What is needed:
The response must consist of the lines from the one holding "How do I perform: Click" through the final line of the entries, given again exactly and without any pictures.

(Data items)

============================================================

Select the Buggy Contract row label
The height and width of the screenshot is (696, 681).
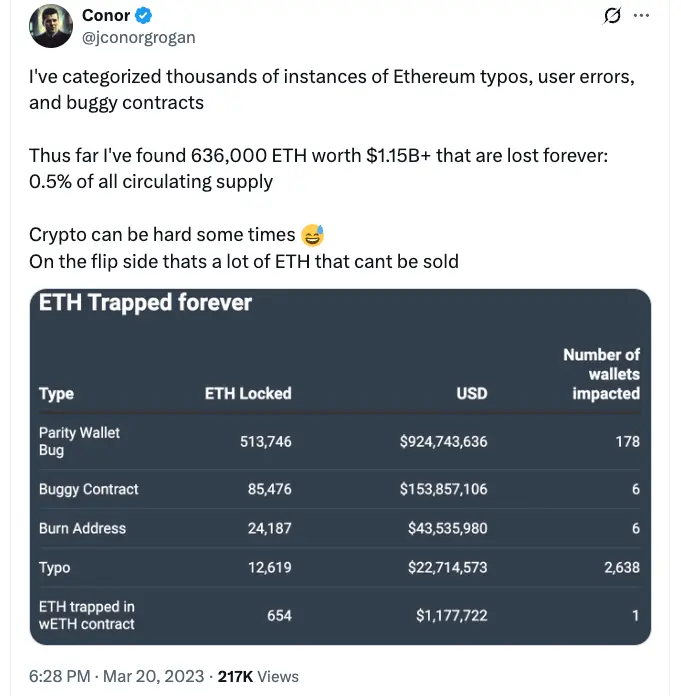88,489
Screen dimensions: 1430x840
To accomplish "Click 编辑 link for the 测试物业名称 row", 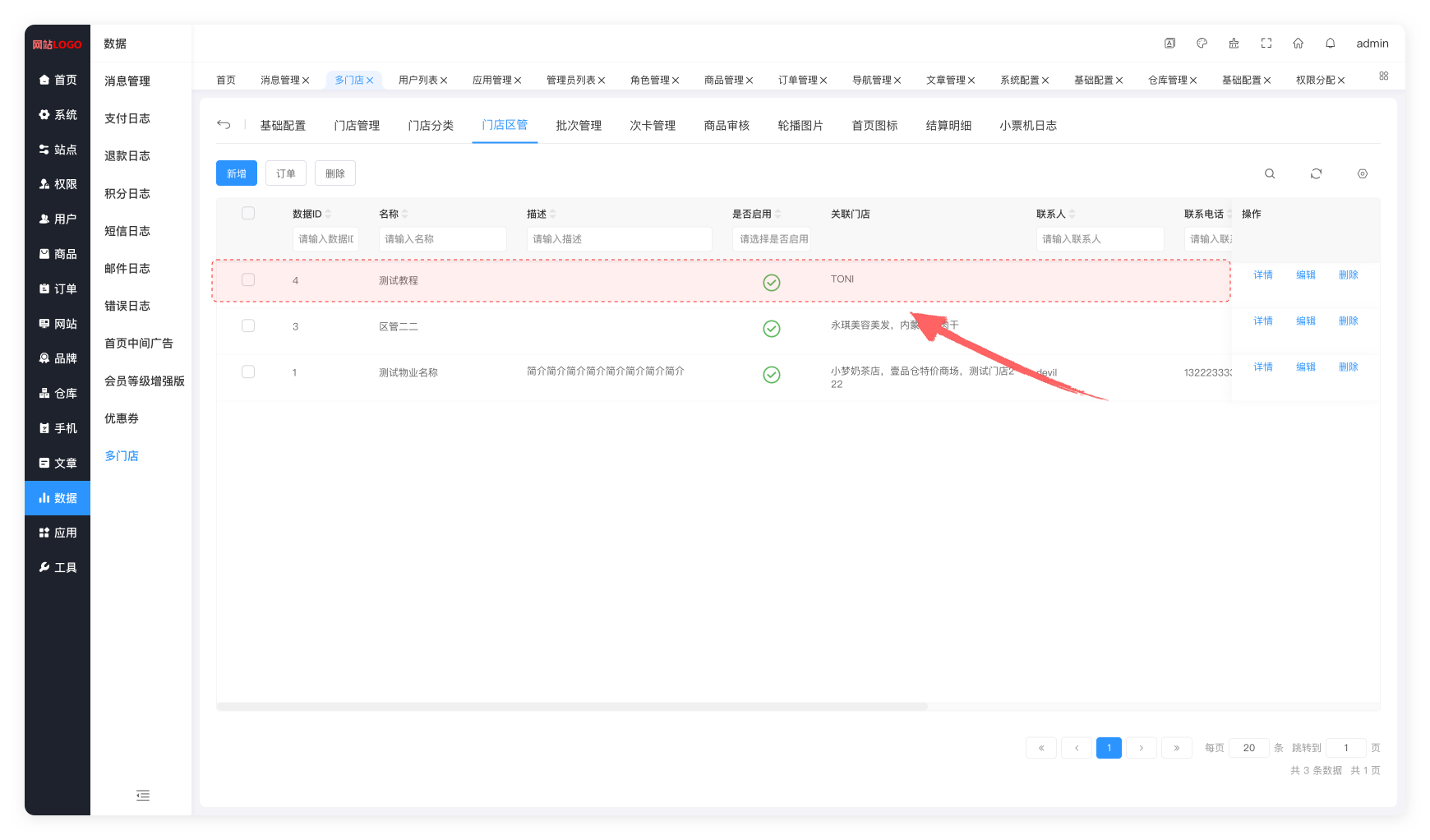I will point(1305,367).
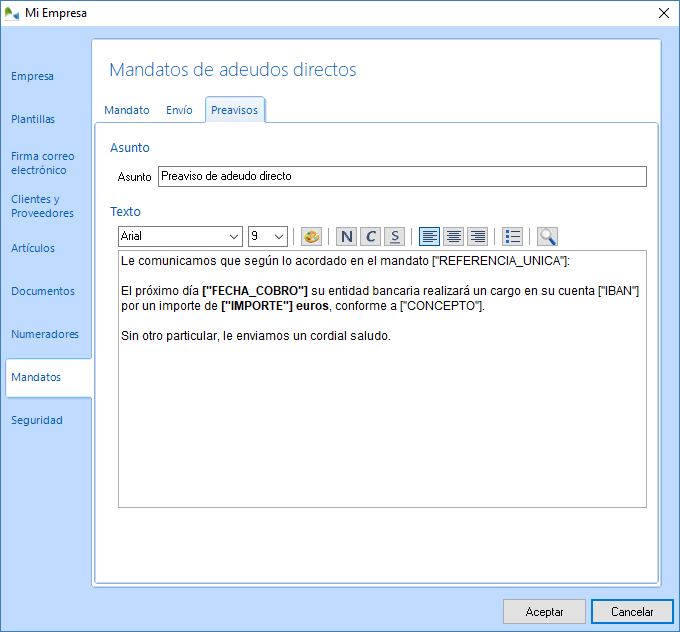The width and height of the screenshot is (680, 632).
Task: Align text to the left
Action: (x=429, y=237)
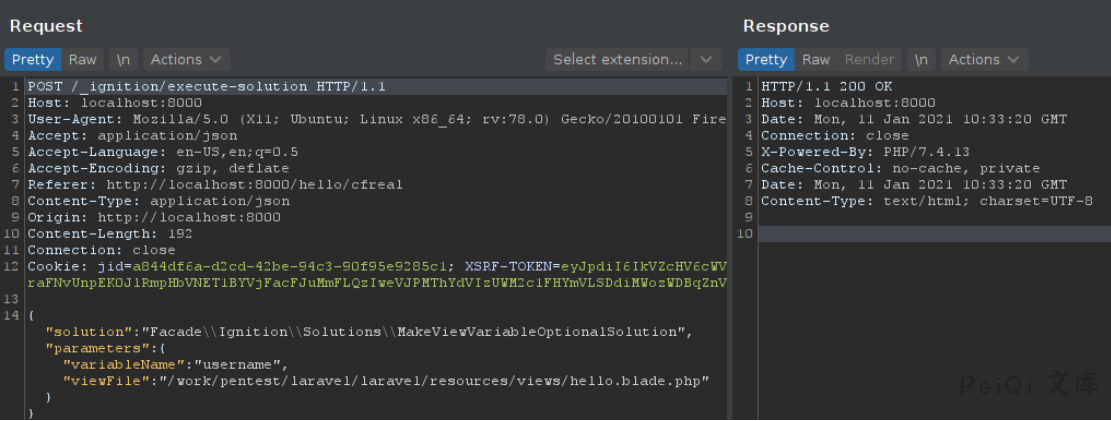
Task: Toggle the \n non-printable characters button in Request
Action: click(x=123, y=60)
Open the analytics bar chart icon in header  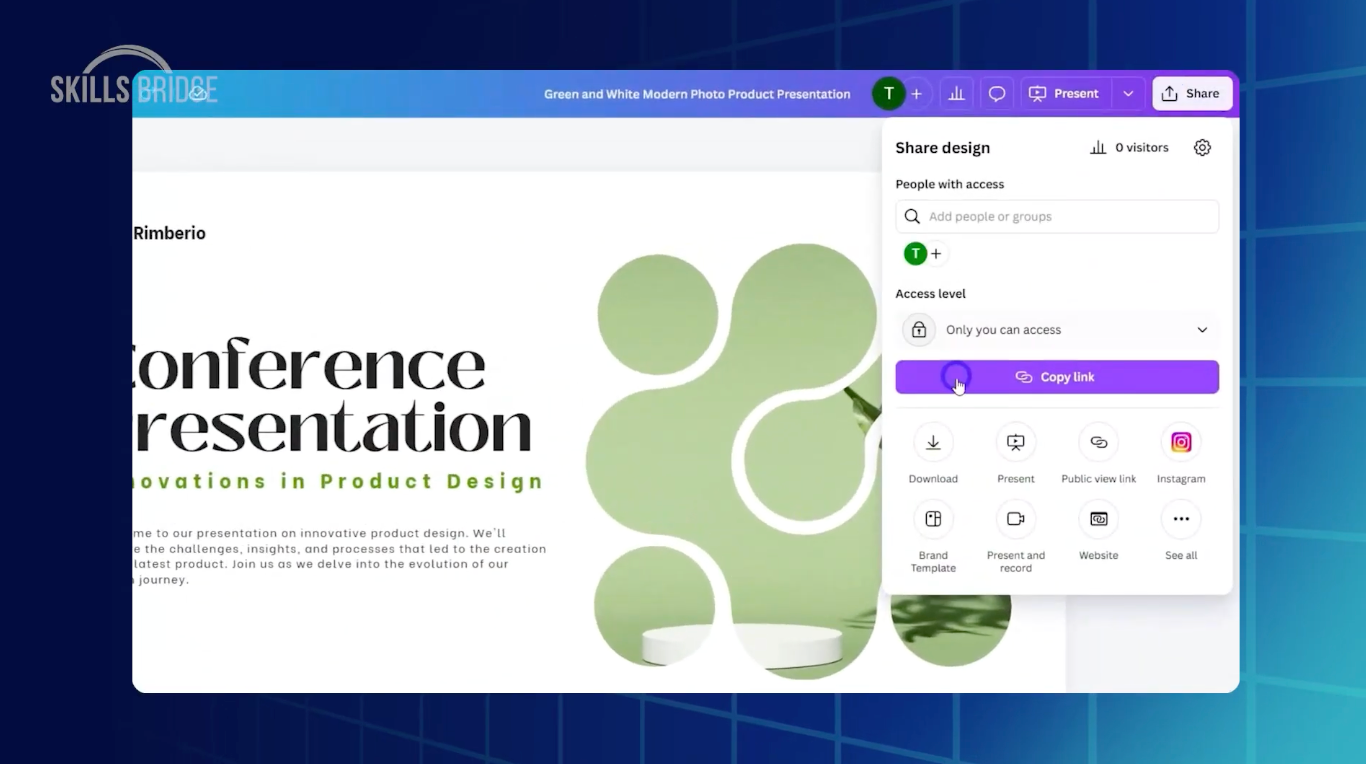pyautogui.click(x=956, y=94)
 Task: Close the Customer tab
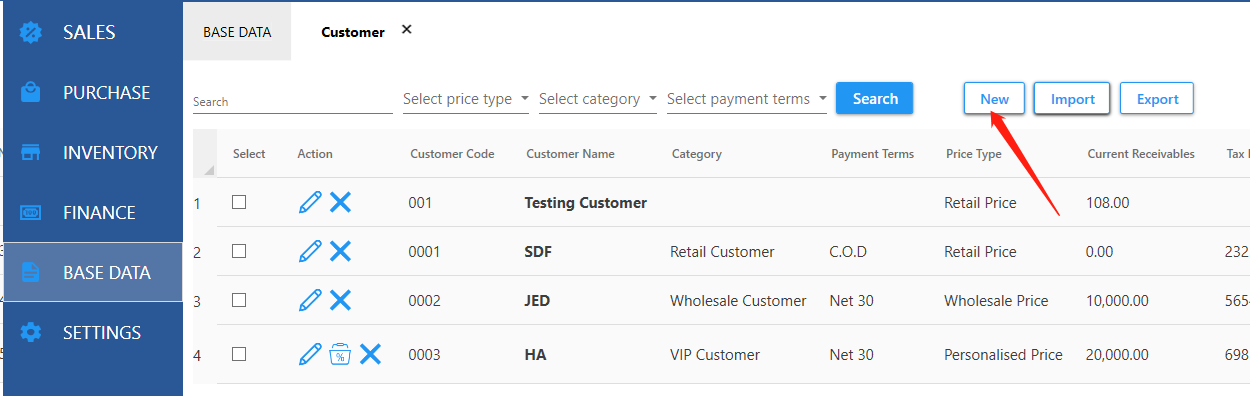[407, 30]
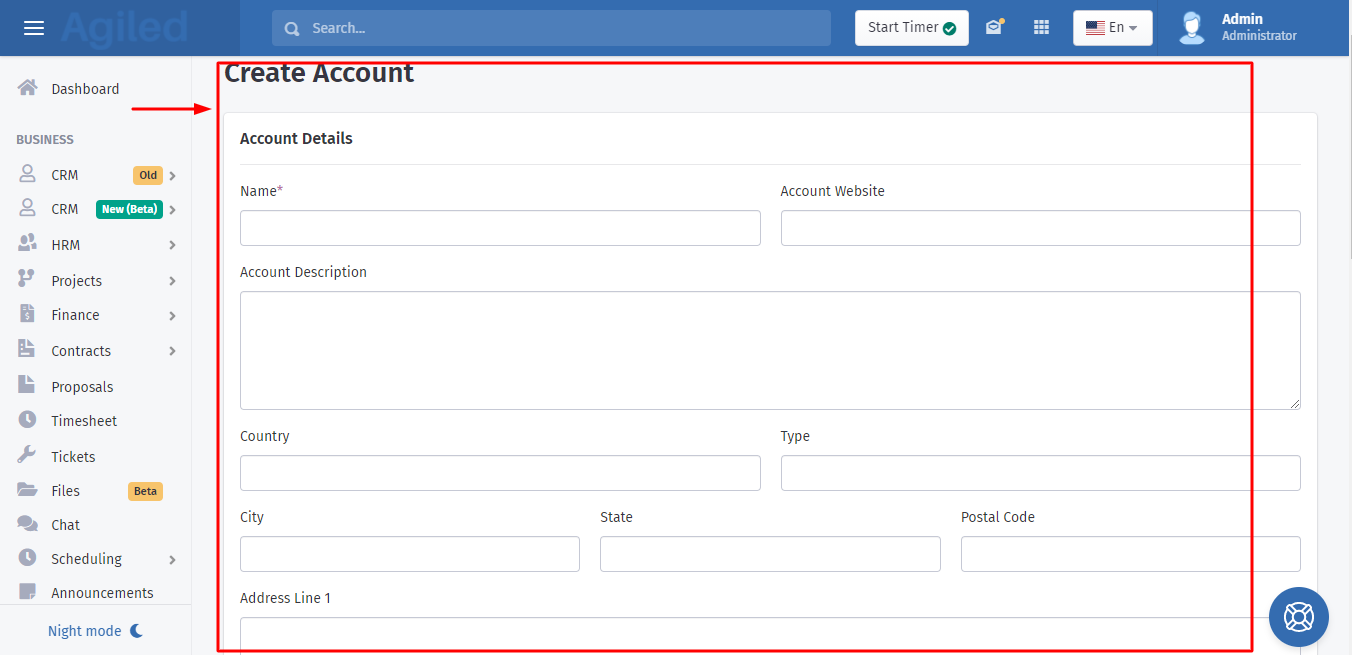Click the Admin user avatar
This screenshot has width=1352, height=655.
[1191, 28]
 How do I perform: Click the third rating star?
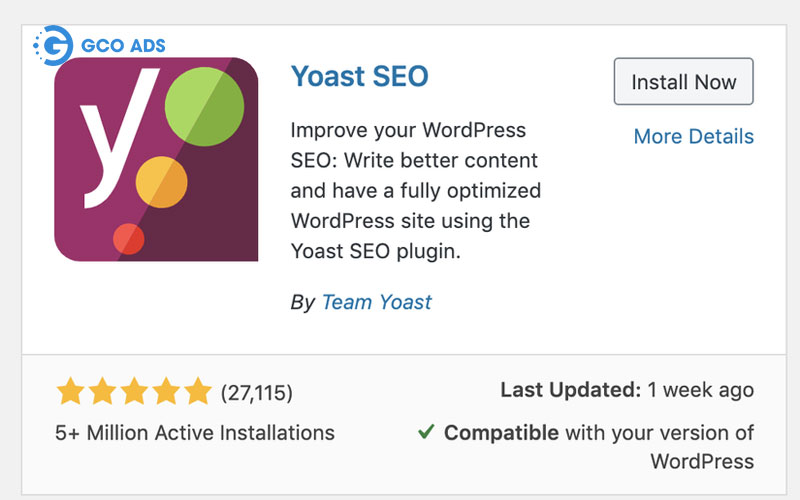pyautogui.click(x=134, y=391)
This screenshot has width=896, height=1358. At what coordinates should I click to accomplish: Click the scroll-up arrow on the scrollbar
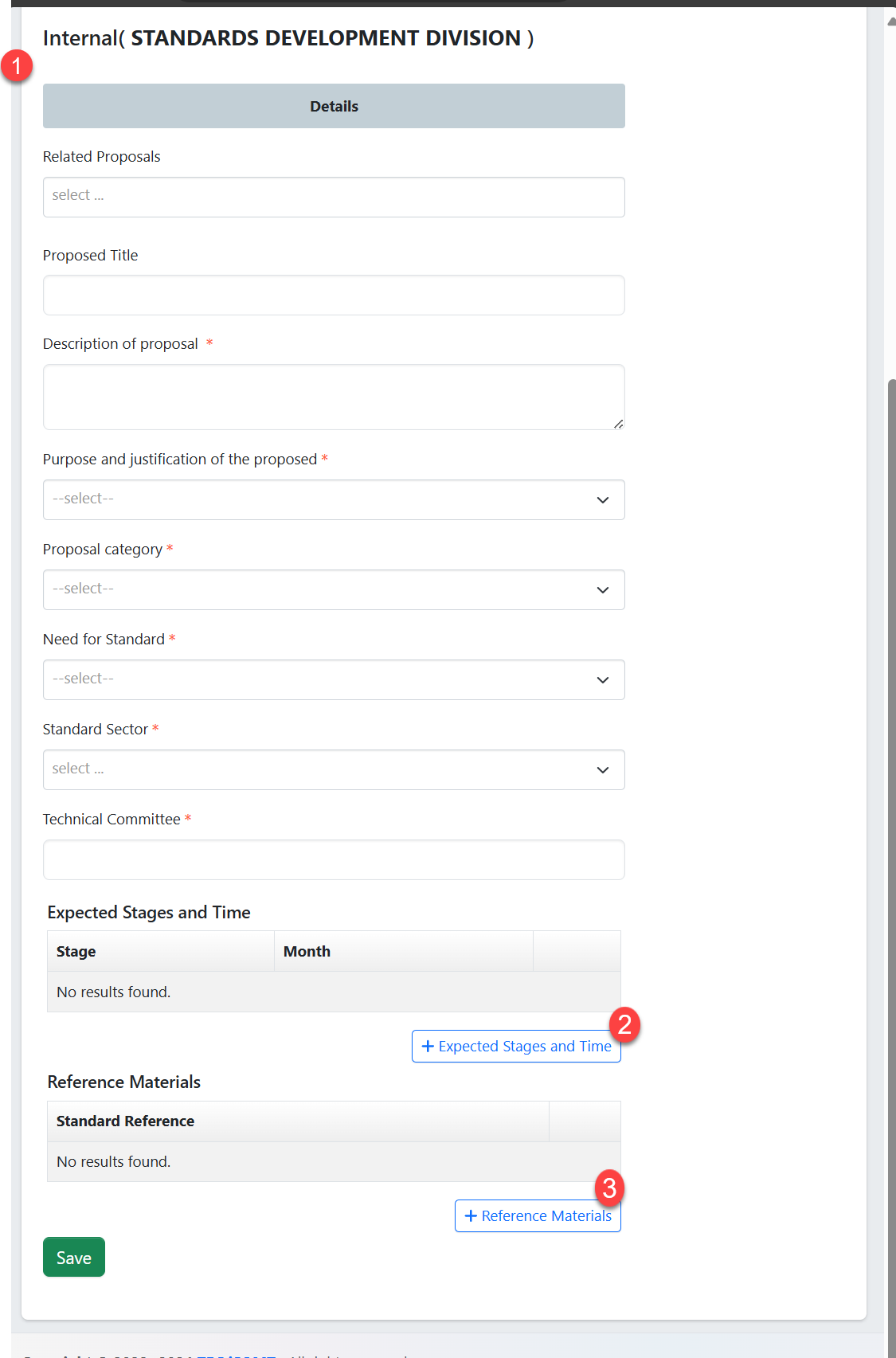pyautogui.click(x=891, y=22)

============================================================

Task solution:
 How do I perform: Click the third rating star?
pyautogui.click(x=134, y=391)
This screenshot has width=896, height=1358. At what coordinates should I click to accomplish: Click the scroll-up arrow on the scrollbar
pyautogui.click(x=891, y=22)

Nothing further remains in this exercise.